Hi,
I am trying to use nullranges to generate 200 random genomic ranges that can span anywhere in the human genome (except for blacklist regions) that are each 200kbp long each (for further downstream analyses). Based on a tutorial I followed, I generated some genomicranges (boots variable) and then expanded to 200kbp using bedtools. I followed the tutorial for bootranges which used DNase Hypersensitive Site data but am not sure that it is necessary/ helpful for my analysis.
# Load DNase Hypersensitive Site data or example data. This is genome wide.
dhs <- DHSA549Hg38()
dhs <- dhs %>% plyranges::filter(signalValue > 100) %>% # Filter so dnase signal > 100
mutate(id = seq_along(.)) %>%
plyranges::select(id, signalValue)
length(dhs)
# Retrieve experimental data from ExperimentHub
suppressPackageStartupMessages(library(ExperimentHub))
eh = ExperimentHub()
exclude <- eh[["EH7306"]] # load regions of genome to exclude ie. ENCODE blacklist genes
seg_cbs <- eh[["EH7307"]] # segments based on DNase sites and gene density
#plotSegment(seg_cbs,exclude,type = "ranges") #if you want to visualize segments
# Perform bootstrappng on 'dhs' data
set.seed(5)
R <- 50 # 50 iterations
blockLength <- 2e5 # max length that a block can be (I want them all to be 200kbp regions though, some/most are less)
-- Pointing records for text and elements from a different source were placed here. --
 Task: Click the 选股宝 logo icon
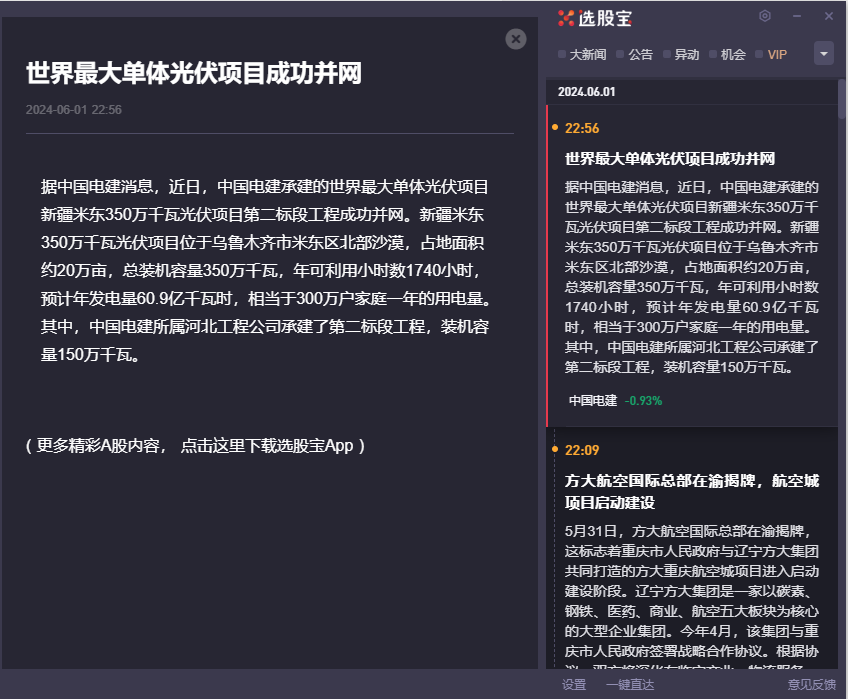coord(566,17)
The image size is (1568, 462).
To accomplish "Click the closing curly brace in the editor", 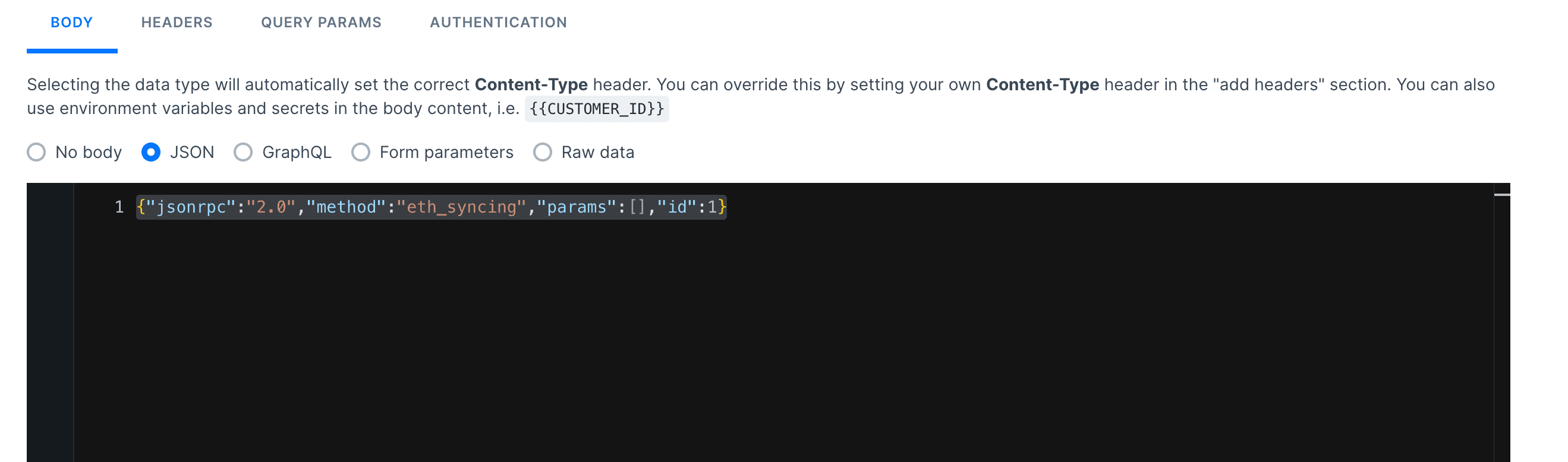I will point(722,207).
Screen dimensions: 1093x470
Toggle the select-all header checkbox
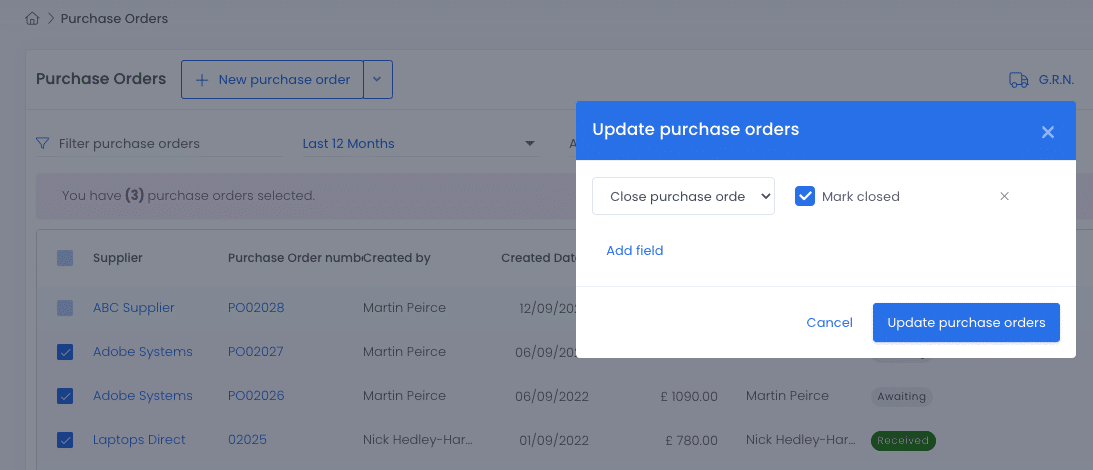(65, 258)
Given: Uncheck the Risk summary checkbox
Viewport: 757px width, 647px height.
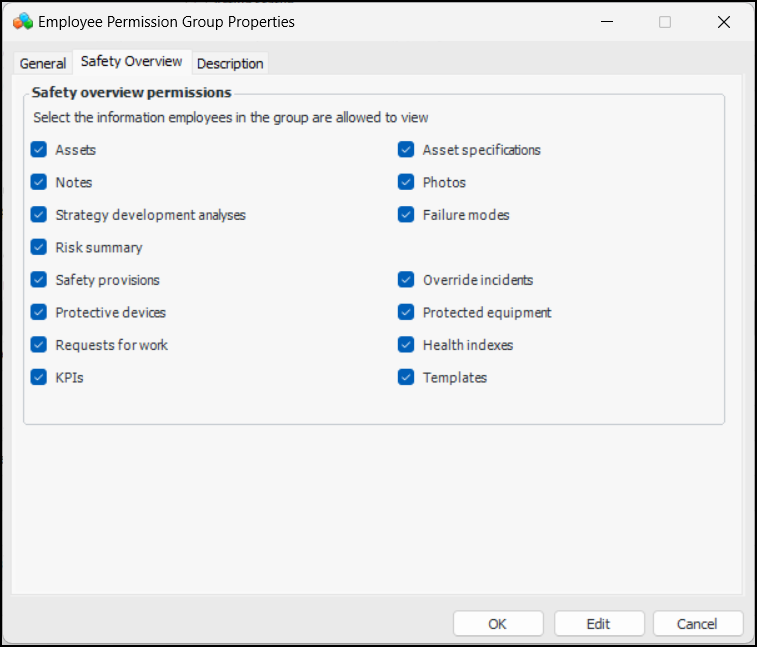Looking at the screenshot, I should click(39, 247).
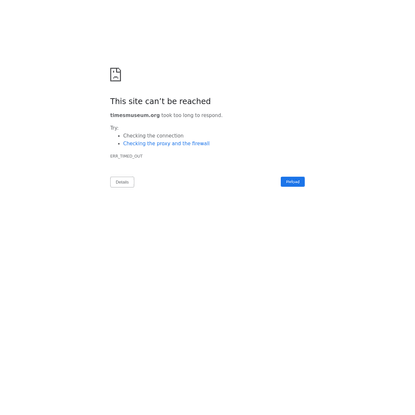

boots <- bootRanges(dhs, blockLength, R = R, seg = seg_cbs, exclude = exclude, type = permute) # excute bootstrapping
# Sample 200 granges from 'boots'
sampled_granges <- sample(boots, 200, replace = TRUE)
# Then used bedtools to expand to make each range 200kbp long.
I am using the ranges to simulate random permutations throughout the genome. Is this the best way to use this package for my analysis?
Thanks in advance.
For my preliminary analysis I am really focused on placing the ranges uniformly. Thanks for the info and help and I will give your suggestions a go!